E isso, desde logo, porque naqueles processos, na fase do inquérito e na fase da instrução preparatória (porque ainda aplicável o Código de Processo Penal de 1929), fica salvaguardada a intervenção do poder judicial para autorizar a prática dos actos que se prendam com os direitos fundamentais, sendo até necessário que alguns deles sejam praticados pelo juiz, como acontece em todo e qualquer processo penal. Por outro lado, também porque o arguido, em quaisquer actos em que tenha de participar, pode ser sempre aconselhado e até assistido por advogado (sendo mesmo tal assistência obrigatória em alguns casos), regime que igualmente em nada difere das demais formas de tramitação penal. E enfim porque, de qualquer modo, fica salvaguardada a possibilidade de, na audiência do julgamento, o arguido requerer quaisquer diligências de prova que possam infirmar ou contradizer a prova apresentada pela acusação, aliás sujeita aí a uma integral contraditoriedade.
Não desconhece este Tribunal as razões de natureza político-criminal que militam a favor e contra tal opção do legislador ordinário, e que têm conduzido a flutuações legislativas nesta matéria — referidas aliás pelo tribunal a quo e pelo recorrido nas suas alegações. Mas, estando tais razões para além da matéria da fiscalização de constitucionalidade, não pode este Tribunal Constitucional pronunciar-se sobre as mesmas, já que com isso excederia o âmbito dos poderes de cognição de que dispõe.
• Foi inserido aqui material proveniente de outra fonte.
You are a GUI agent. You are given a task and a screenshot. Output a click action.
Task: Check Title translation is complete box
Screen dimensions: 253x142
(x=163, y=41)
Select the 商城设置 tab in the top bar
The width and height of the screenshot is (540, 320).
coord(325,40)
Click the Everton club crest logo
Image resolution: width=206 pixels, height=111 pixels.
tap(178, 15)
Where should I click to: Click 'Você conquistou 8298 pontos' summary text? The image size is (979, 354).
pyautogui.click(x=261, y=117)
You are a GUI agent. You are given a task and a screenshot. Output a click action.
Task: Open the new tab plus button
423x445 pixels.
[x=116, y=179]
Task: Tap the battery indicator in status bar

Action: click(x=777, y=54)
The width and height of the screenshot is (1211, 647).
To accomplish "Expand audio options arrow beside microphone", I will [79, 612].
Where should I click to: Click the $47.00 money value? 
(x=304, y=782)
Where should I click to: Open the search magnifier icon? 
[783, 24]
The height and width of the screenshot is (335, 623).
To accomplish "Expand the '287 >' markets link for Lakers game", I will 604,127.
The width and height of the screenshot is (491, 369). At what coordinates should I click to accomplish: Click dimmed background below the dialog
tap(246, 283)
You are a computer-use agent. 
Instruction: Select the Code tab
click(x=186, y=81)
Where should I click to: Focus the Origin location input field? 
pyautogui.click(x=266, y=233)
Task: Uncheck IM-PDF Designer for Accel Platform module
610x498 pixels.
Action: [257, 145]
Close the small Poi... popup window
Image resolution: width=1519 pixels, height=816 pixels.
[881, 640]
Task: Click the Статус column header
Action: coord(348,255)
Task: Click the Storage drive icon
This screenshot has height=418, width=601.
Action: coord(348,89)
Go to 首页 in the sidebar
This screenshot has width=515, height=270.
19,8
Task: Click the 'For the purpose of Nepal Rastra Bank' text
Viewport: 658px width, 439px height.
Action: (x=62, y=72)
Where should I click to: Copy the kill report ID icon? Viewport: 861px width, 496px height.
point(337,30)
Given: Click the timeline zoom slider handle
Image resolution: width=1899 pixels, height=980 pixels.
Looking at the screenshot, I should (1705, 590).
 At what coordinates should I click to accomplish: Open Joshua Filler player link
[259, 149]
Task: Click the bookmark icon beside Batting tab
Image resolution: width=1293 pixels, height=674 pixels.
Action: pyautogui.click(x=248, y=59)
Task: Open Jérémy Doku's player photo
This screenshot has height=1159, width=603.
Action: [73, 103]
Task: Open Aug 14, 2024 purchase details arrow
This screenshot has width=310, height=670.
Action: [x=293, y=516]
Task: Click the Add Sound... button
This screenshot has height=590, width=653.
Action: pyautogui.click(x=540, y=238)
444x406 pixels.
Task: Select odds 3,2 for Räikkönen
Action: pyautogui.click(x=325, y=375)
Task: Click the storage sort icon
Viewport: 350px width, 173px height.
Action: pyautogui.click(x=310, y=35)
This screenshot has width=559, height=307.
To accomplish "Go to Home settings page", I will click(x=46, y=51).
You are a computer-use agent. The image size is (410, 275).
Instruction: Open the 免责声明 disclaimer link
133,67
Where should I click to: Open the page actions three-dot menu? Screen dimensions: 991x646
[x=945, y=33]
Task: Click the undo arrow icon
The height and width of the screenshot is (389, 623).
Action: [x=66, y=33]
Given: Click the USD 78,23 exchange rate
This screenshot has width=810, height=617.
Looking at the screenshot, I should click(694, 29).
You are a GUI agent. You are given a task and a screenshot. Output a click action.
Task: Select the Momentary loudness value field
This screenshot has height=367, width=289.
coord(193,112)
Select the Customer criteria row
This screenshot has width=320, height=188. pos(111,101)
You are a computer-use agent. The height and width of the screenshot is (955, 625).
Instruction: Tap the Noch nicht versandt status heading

Assim, e em conclusão, não viola o disposto no artigo 32.º, n.os 1, 2 e 5, da Constituição, a norma do artigo 52.º, n.º 1, do Decreto-Lei n.º 85-C/75, (com a redacção anterior ao Decreto-Lei n.º 377/88), na parte em que estabelece não haver instrução contraditória na tramitação dos processos por crime de abuso de liberdade de imprensa.